Judge Dawson even threatened Mohamed Bary’s lawyer, Shayan Elahi, with contempt of court last week for continuing to fail to produce them. The Barys were given 10 days before they will be held in contempt of court. My money says they are going to say the documents are lost.

But they are not lost. They are damning.

Mohamad Bary has sworn entirely contradictory things in his two applications to the U.S. Citizenship and Immigration Service.

He has claimed that he entered the country illegally around 1981 or 1982, and that he lived here five years — a claim he had to make in order to qualify for the old Reagan-era immigration amnesty of the 1980s, for which he did belatedly apply.

But Mohamed Bary was not here in the 1980s. We know that because he himself said so in a different immigration filing.

In an application for temporary entry into the United States, he claimed that in the three years before his application, he had lived outside the U.S. for at least one continuous year.

This contradicted his amnesty application, in which he claimed that he had resided continuously inside the United States since on or before Jan. 1, 1982.

He could not have lived outside the United States for one year during the same time period in which he had claimed to be living continuously inside the United States. He maintained these contradictory claims as necessary elements to file his applications under the differing statutes — one governing the issuance of an entrance visa, the other governing the granting of amnesty for continuous illegal presence.

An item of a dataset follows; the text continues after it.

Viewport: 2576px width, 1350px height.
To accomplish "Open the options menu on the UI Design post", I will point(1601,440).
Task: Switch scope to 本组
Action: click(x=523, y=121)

He obviously committed perjury.

There is more.

We also know that Mohamed Bary was not in the U.S., but in Sri Lanka, in the early 1990s. Rifqa was born in Sri Lanka in 1992 and lost her eye in Sri Lanka when she was 7 or 8.

The family came here 10 years ago. Yet the records also show that Mohamed Bary came into this country illegally through Mexico. This is not the story he told to the press.

He claimed that he came to the States to seek medical treatment for Rifqa's eye, lost at the hands of her brother. In another story, they said Rifqa fell and injured herself. And Mohamed Bary never got Rifqa medical treatment. Her eye was never treated.

Given these contradictory statements, how can we believe anything he says concerning his abuse of his daughter? The entire Bary family is here illegally. And Rifqa's status is connected to that of her parents. Sooner or later, with all the attention her case has received, someone is going to notice that the parents are extremely deportable.

Ironically, the Barys could make the argument that they can't go back to Sri Lanka because their daughter is a Christian and the family would be persecuted, but that's a Catch 22. In that case, they would have to admit that Shariah law was indeed a very real threat to the girl's life because she committed the high crime of apostasy, which they're denying.

Ah, the tangled web we weave.

If Rifqa is returned to Sri Lanka, her life would be in immediate danger. In Sri Lanka, Christians are increasingly threatened and subject to violence. Rifqa's lawyers should apply for asylum for her immediately. It could save her life.

Pamela Geller is the editor and publisher of the Atlas Shrugs Web site and is former associate publisher of the New York Observer. Her Op-Eds have appeared in the Washington Times, Newsmax, Human Events, Big Government, WorldNetDaily, the American Thinker, Israel National News, and other publications.